# Pricing?



## KrohnEnterprises (Jun 11, 2003)

Hi guys and gals. I'm new on this site as of today and I was just wondering how you price your customers for snow removal? I price a certain amount per hr with a 1 hr min. and I charge for touch ups which is usually half of the hourly rate. I was wondering if this is a fair and just billing style or should i try something else? I was also wondering if I should have set prices for certain amounts of snow fallen such as $1 for 1-3" and $2 for 4-6" and so on?(just and example) Thank you for your time and interest.

Jim


----------



## CT18fireman (Nov 30, 2000)

I think you will find pricing to be very regional. Also it depends on whether residential or commercial. 
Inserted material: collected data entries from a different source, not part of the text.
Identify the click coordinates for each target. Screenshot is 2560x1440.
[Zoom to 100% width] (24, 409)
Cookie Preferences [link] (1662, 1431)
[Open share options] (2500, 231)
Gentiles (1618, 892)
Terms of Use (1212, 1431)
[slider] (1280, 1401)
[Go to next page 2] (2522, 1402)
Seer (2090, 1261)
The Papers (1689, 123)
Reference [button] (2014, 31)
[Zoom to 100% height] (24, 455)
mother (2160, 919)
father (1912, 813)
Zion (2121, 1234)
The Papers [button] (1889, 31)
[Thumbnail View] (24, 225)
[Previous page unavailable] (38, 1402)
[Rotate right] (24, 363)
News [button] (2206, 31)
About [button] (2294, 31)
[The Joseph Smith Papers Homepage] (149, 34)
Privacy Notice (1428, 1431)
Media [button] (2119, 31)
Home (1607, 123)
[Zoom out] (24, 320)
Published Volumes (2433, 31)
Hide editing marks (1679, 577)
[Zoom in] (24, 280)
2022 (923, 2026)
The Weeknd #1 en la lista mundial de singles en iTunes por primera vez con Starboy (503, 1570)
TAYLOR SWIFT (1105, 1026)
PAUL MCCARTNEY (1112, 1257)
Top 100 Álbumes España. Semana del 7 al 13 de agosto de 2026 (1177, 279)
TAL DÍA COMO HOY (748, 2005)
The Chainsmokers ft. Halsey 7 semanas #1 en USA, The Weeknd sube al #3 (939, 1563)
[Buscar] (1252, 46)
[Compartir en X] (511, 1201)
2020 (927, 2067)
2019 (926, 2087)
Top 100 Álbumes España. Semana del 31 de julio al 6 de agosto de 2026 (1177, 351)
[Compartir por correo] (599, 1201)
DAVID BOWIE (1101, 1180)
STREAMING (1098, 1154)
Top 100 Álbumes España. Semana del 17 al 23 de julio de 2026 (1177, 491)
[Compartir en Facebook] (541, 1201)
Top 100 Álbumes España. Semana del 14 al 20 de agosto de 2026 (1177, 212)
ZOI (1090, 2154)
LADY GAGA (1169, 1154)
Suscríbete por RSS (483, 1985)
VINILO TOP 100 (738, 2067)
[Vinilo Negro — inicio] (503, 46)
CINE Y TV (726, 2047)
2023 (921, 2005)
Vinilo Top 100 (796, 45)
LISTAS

A lot of plowers get deposits towrd snowfalls, some price per inch, per hour or per push. You really have to find a system that works for you and your customers. 

I charge per push with the idea that I wil plow about evey 4 inches during a major snowfall. Customers are billed every storm. This may be a bit more work but I find it has been the easiest method for us. Customers are happy and never get stuck with "huge" bills. Payments are made on time and gives a steady flow of income for the winter.

One other thing. We take care of the customer. A late night call to push back drifts or throw a little salt will get charged. If I am driving by and notice though, quite often it will be a freebie.


----------



## Chuck Smith (Dec 30, 1999)

IF you go to the upper right hand corner of the page, and click on search, then type in the search word 'pricing' you will get 444 results. Not all of them have to do with pricing accounts, but the word pricing appears in them. Go through those, and see what you can find. It should take you a few hours.  Pricing has been discussed A LOT here.

~Chuck


----------



## wyldman (Jan 18, 2001)

Do a search as suggested,lots of good info.

Try to stay away from hourly pricing,as there is no benefit for increased efficiency (only that you get done sooner).


----------



## KrohnEnterprises (Jun 11, 2003)

Thank you for the info guys. I agree with the hourly pricing, I think I might go with depth pricing or something along the lines of that. Can't wait for that snow!!!

Jim


----------



## Lawn Lad (Feb 4, 2002)

Hourly pricing doesn't ever allow you to make more than the hourly rate you're charging. Your customers will compare your rate to your competitors and see the service more as a commodity less of a professional service. 

Go through the many posts about pricing. You'll see a whole bunch of different theories.


----------